En même temps, pour la période 60's, un autre truc me fait tiquer. On peut comprendre à la limite qu'il ait voulu choisir des albums plus tardifs des Stones, des Beatles, des Who. Il a oublié les Kinks, Peter Green's Fleetwood Mac, les Easybeats. D'accord, les choix sont appelés, prévisibles. On peut ramener ça au goût et aux couleurs. Mais, je suis frappé de voir l'isolement d'un unique album de Dylan placé au début, puis il s'en détache rapidement.
Ensuite, il y avait des trucs très pauvres dans les 70's, et trucs plus récents, et quand on compare avec ce qui manque pour les sixties, c'est vertigineux.
En fait, je sais que si je publie un jour un livre un projet les 100 albums ne sera pas porteur, ni ne me permettra de susciter de l'intérêt pour le pointu. Je verrais vraiment différemment les choses. Il faut citer beaucoup plus, mais répartir dans des rubriques. Le texte de la rubrique doit captiver au point que le lecteur soit en mesure d'emmagasiner la tonne de références.
Il y a un truc aussi à ne pas oublier. Les groupes et artistes ne sont que des humains.
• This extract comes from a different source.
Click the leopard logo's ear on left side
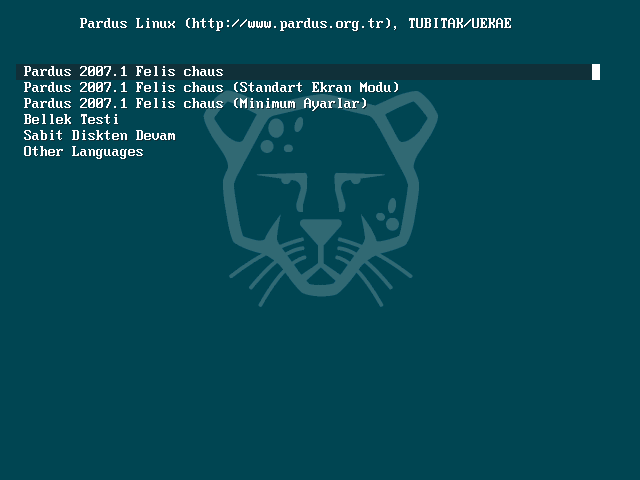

Il y a en fait beaucoup de choses géniales qui n'ont pas eu les honneurs du commerce.
Un classement pointu par année est toujours jouable, mais des classements intemporels c'est plus difficile et ça crée un espace mental un peu bridé.
Comme tout un chacun, j'aime bien essayer de classer, de dire ça est meilleur que ça, mais le projet a une nature ingérable.
Pour moi, un classement, ça doit être un outil polémique, un moyen de dire "ah il le classe aussi bas, ah il met ça au sommet, ah il choisit cet album qui révèle quelque chose d'essentiel au lieu de faire le même choix que tous ceux qui l'ont précédé, et en plus c'est vrai que ça révèle quelque chose..."
Le problème, c'est que le public doit être lui-même à la hauteur d'un telle discussion, il doit comprendre où on veut en venir, sous peine de ne chercher qu'à se réarmer dans ce qui le fait, ce qui ne le fait pas.